The results of the study clearly demonstrate that cyanoacrylate has a definite place in skin closure and that it is better with regards to (1) time consumption (2) incidence of infection (3) cosmetic result. Kaplan, in his experimental study has shown that the time required to close the incision using the adhesive is 4th as compared to the suture technique.
Incidence of infection
If primary healing is to be intended, mechanical means are necessary to keep the wound edges in apposition until the healing process has reached a certain stage. It is essential that the method of closure itself does not disturb the healing process. The conventional technique for wound closure with sutures may cause disturbance of healing process by stitch infection, foreign body reaction, increased inflammatory reaction and interference to circulation' within the wound.
Wound infection has been shown to be more in suture technique. Sutures provide an extra source of contamination via suture canal, perisutural cuff of dead epidermis, dermis and subcutaneous fat. It provides all the factors necessary to initiate infection in following ways: by (1) providing route of entry from skin to subcutaneous tissue, (2) providing route of entry from intradermal structures, hair follicles, sebaceous glands etc, (3) maintaining patency of tract for 5-10 days, (4) causing foreign body reaction with associated local tissue autolysis, so that sutures can break down the tissue barrier into more infected intradermal structures (e.g. sebaceous gland) which were not open at the time of initial passage of suture and (5) due to foreign body reaction and local tissue autolysis, likelihood of suture to be bathed in liquified protein which will both proliferate and increase the activity of bacteria.
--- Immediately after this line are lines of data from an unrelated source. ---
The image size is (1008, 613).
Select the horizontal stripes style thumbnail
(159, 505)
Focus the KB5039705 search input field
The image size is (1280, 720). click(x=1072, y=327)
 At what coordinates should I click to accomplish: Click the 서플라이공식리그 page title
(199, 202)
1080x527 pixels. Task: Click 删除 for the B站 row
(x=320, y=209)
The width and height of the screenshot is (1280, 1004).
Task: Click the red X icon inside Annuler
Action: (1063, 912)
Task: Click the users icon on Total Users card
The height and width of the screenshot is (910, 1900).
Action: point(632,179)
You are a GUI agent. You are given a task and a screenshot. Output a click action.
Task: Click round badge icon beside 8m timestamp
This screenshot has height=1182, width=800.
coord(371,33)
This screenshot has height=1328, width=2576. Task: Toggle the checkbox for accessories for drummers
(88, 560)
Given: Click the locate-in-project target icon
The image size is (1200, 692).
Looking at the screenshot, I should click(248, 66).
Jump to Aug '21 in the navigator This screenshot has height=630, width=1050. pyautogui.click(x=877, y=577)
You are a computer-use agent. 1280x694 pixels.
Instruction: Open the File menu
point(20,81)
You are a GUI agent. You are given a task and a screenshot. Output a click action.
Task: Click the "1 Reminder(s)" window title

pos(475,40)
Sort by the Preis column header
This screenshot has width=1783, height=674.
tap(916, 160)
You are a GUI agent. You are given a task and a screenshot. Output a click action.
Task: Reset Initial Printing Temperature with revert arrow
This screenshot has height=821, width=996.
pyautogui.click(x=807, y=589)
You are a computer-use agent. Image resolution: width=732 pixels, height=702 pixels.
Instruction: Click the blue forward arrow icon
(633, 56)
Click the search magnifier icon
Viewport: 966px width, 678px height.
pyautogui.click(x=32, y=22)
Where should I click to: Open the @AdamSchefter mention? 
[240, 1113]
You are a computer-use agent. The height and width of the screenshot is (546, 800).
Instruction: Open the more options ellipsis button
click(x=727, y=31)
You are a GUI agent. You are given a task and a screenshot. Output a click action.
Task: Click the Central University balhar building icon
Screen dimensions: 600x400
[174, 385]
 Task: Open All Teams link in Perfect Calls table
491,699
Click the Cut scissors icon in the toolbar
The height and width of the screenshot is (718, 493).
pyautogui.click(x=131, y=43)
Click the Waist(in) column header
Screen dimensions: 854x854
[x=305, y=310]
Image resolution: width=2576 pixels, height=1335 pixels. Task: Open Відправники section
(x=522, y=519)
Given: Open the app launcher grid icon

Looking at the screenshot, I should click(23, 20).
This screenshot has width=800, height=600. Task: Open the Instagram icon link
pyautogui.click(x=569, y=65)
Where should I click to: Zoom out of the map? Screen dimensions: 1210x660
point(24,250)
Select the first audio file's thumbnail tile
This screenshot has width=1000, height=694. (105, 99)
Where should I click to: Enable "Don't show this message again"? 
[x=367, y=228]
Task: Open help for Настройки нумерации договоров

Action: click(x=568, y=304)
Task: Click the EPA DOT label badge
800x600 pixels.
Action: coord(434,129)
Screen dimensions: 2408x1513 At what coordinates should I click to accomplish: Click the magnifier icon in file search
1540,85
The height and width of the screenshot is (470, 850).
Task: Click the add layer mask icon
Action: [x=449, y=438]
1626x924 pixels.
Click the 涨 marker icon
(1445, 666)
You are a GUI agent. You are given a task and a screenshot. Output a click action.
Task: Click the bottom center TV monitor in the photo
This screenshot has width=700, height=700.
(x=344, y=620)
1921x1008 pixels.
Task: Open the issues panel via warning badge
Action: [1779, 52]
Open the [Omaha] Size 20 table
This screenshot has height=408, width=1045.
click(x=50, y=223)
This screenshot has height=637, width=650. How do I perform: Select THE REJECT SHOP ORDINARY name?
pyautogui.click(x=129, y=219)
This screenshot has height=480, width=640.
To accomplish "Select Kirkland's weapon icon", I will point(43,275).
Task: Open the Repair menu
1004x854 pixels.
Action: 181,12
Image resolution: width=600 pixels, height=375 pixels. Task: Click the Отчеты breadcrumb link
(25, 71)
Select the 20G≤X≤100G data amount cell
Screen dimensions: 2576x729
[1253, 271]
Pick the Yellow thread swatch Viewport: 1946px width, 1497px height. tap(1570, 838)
Carpendale and Sereda, in their studies, showed that wound infection is higher with suture material as compared to use of adhesive tapes working on the same principle as cyanoacrylate. They tied sutures to nonincised skin and showed 10.8% infection rate. Tissue adhesive like cyanoacrylate leaves no such tract for infection to traverse in the subcutaneous tissues. There is no intradermal invasion or significant foreign body reaction produced. Brunius and Zederfeldt in their study on white rats showed that tensile strength of incisions with non-suture technique was higher than that of sutured wounds for a healing period of 7-60 days. There was less degree of inflammatory reaction and evidence of early maturation of scar in the non-suture technique.
In our study, excellent cosmetic results were obtained using cyanoacrylate. Similar observations have been made by various other authors., , , 
Bromberg, et al have effectively used the adhesive on experimental animals to anastomose blood vessels. Weilbalche et al have effectively used this monomer in gastrointestinal anastomosis in experimental animals. The adhesive has also been used in (1) pyelolithotomy-to close renal pelvis (ii) ureterotomy-to close incisional opening (iii) nephrectomy-for adhesions of the renal parenchyma.